* * * * *
“I take out your units before your units take out my units before they take
out your units.”
> Achron is the world's first meta-time strategy game, a real-time strategy
> game where players and units can jump to and play at different times
> simultaneously and independently.
>
“Achron—Time Travel is Coming [1]”
Over a year ago I mused about making a computer game involving time travel
[2], but it seems, a group of programmers have gone ahead and made a game
where pieces can travel in time, and from the videos, it looks like they've
done a great job with the user interface.
> Q. Dude, paradoxes?! You know, grandfather paradox, units fighting side by
> side?
> A. Paradoxes can exist, but since the window of time is limited (e.g., an
> 8 minute window) all events eventually fall off. A paradox will oscillate
> between its different states until one of the states reaches the edge of
> the time window, leaving the players locked into one of the two states.
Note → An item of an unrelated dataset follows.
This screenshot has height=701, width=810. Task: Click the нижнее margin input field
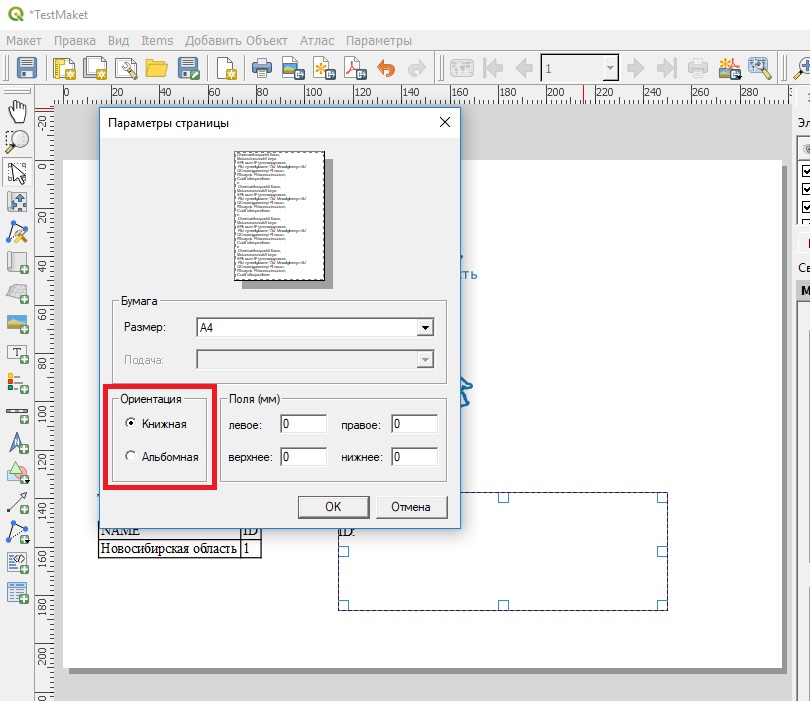click(414, 457)
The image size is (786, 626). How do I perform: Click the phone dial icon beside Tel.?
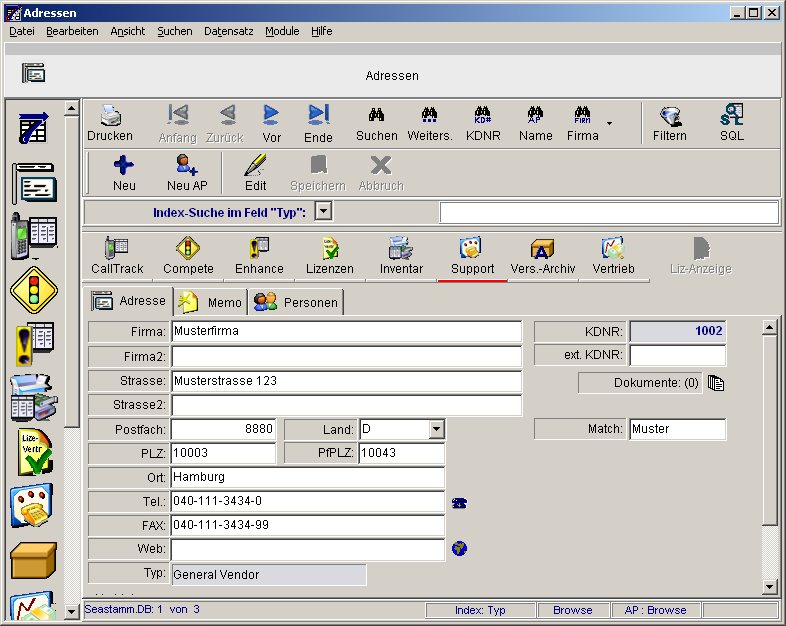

> Example: in the case of the grandfather paradox (where you use a factory to
> build a tank, have the tank time travel to before it was built, and then
> use it to destroy the factory) you will play with the paradox until it
> 'falls off' the time window, at which point there is a 50/50 chance of
> either the tank lives and the factory is destroyed, or the factory remains
> and the tank was never created. All paradoxes are nicely resolved with
> time.
>
>
>
> Q. How stable/buggy is this game? I can't imagine a game engine this
> complex without bugs!
> A. Very stable. We have taken QA extremely seriously because of how
> complex time travel is, and we have been testing multiplayer games for 4
> years.
>
>
>
> Q. Is it true that I can keep sending units back in time to have them fight
> along side themselves and duplicate an entire army?
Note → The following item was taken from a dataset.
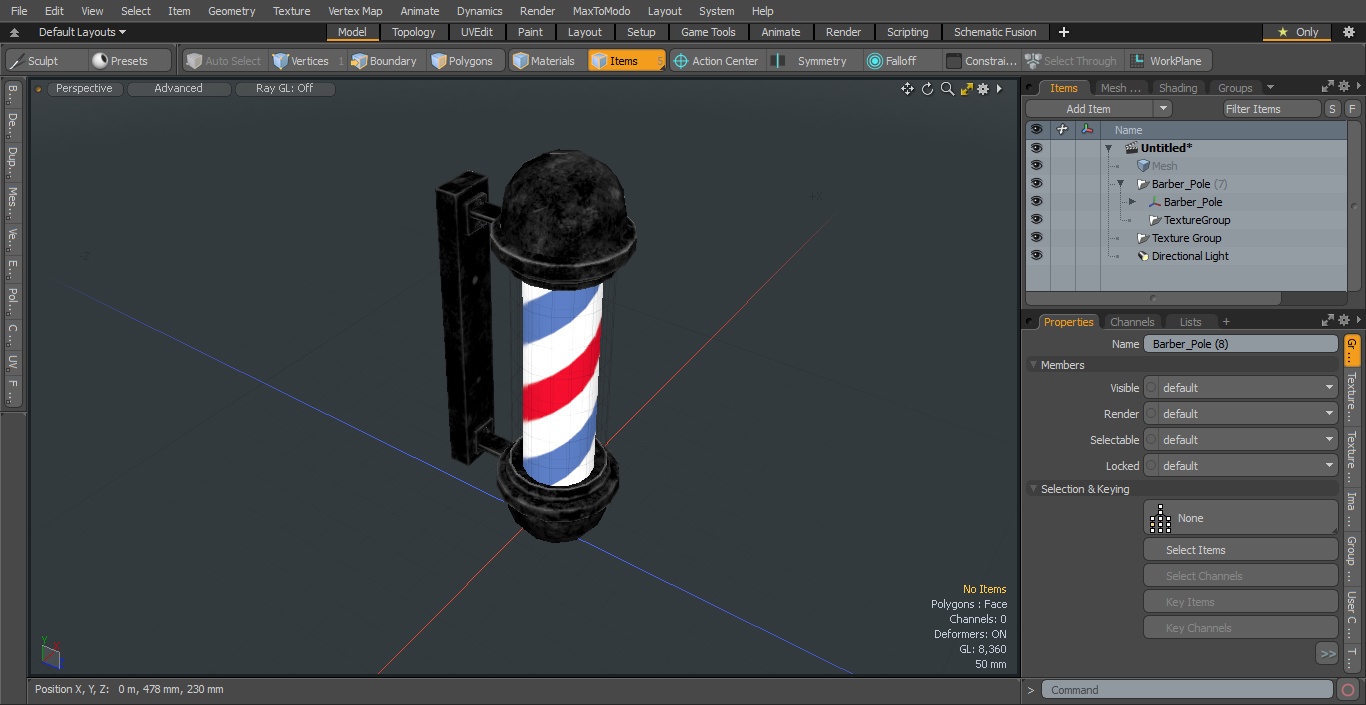The height and width of the screenshot is (705, 1366).
Task: Click the Select Items button
Action: (1240, 550)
> A. Yes you can, but not without consequences. It costs chronoenergy to
> command units from the past to travel further into the past, and obviously
> you use more chronoenergy to control more units in the past. Also you are
> using up your playing time to manage this instead of building units or
> controlling your armies. And finally, if the original 'parent' units are
> damaged, the time traveled version will wind up being damaged and if the
> original units are destroyed and don't travel back in time, you wind up
> undoing the entire cycle.
>
>
>
> Q. My head is exploding already. Are you sure this is easy?
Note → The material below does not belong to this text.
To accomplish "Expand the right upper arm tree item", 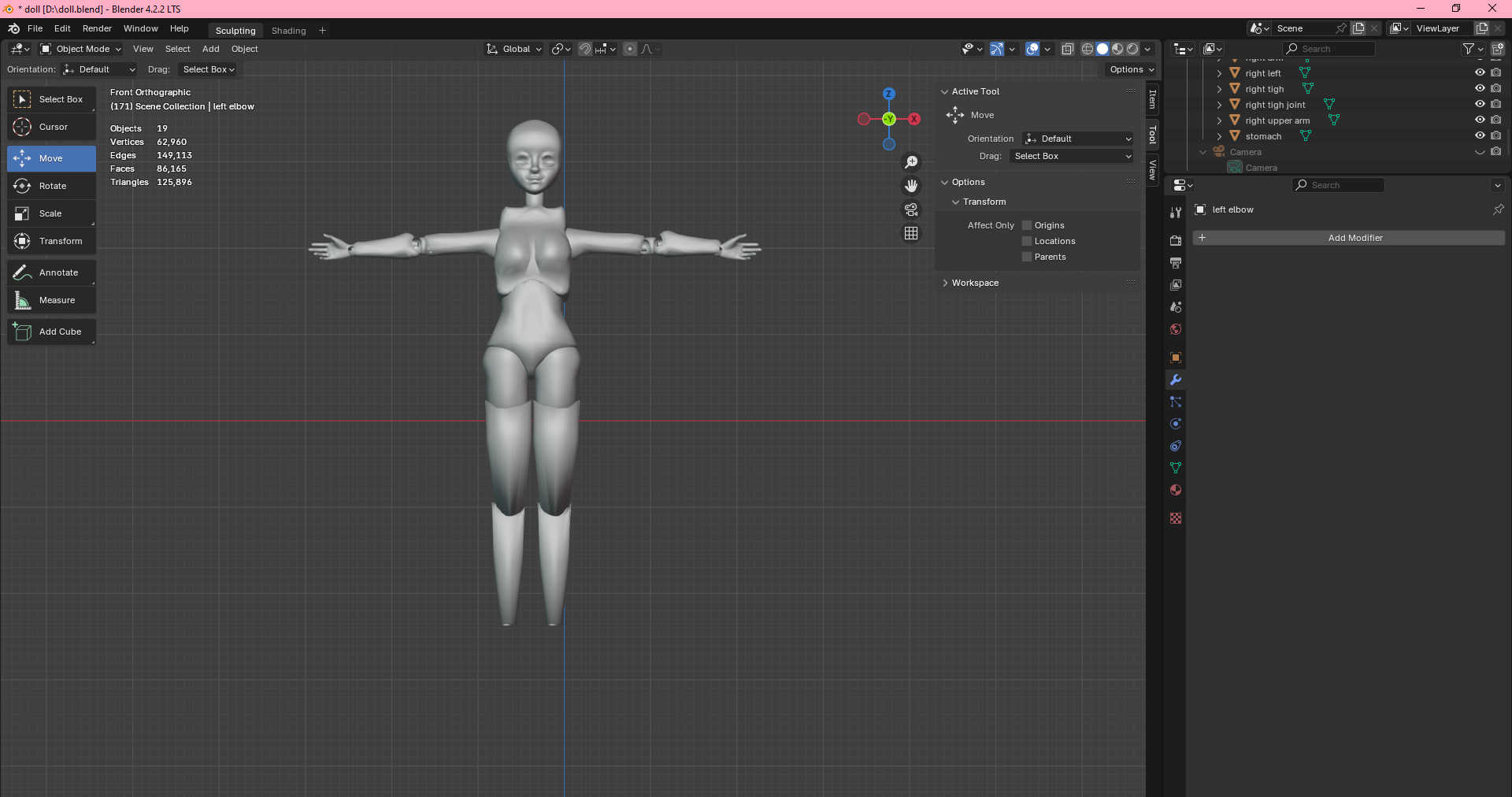I will click(x=1219, y=120).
> A. Yes, though grandfather paradoxes are the most complicated aspect of
> the game, they don't tend to happen much in actual gameplay. The rest is
> super quick to learn. It's like learning to use a DVR control to rewatch a
> tv show or using your DVD control to jump around chapters in a movie - once
> you start using time travel it's really simple, but if you've never picked
> up a remote controller before, those play and 'next-chapter' buttons look
> scary. We've been play-testing for 4 years and have learned how to make
> this game accessible, taking people who never played an RTS before and have
> them effectively using time travel 5 minutes into the game. We do this by
> unveiling time travel gradually to the player, so you are not fully thrust
> into it right away, but can learn to play it one step at a time.
>
“Achron—FAQ [3]”
Cool … just way cool …
[1]
http://achrongame.com/
[2]
gopher://gopher.conman.org/0Phlog:2007/10/21.1
[3]
http://achrongame.com/achron_faq.html
Email author at
[email protected]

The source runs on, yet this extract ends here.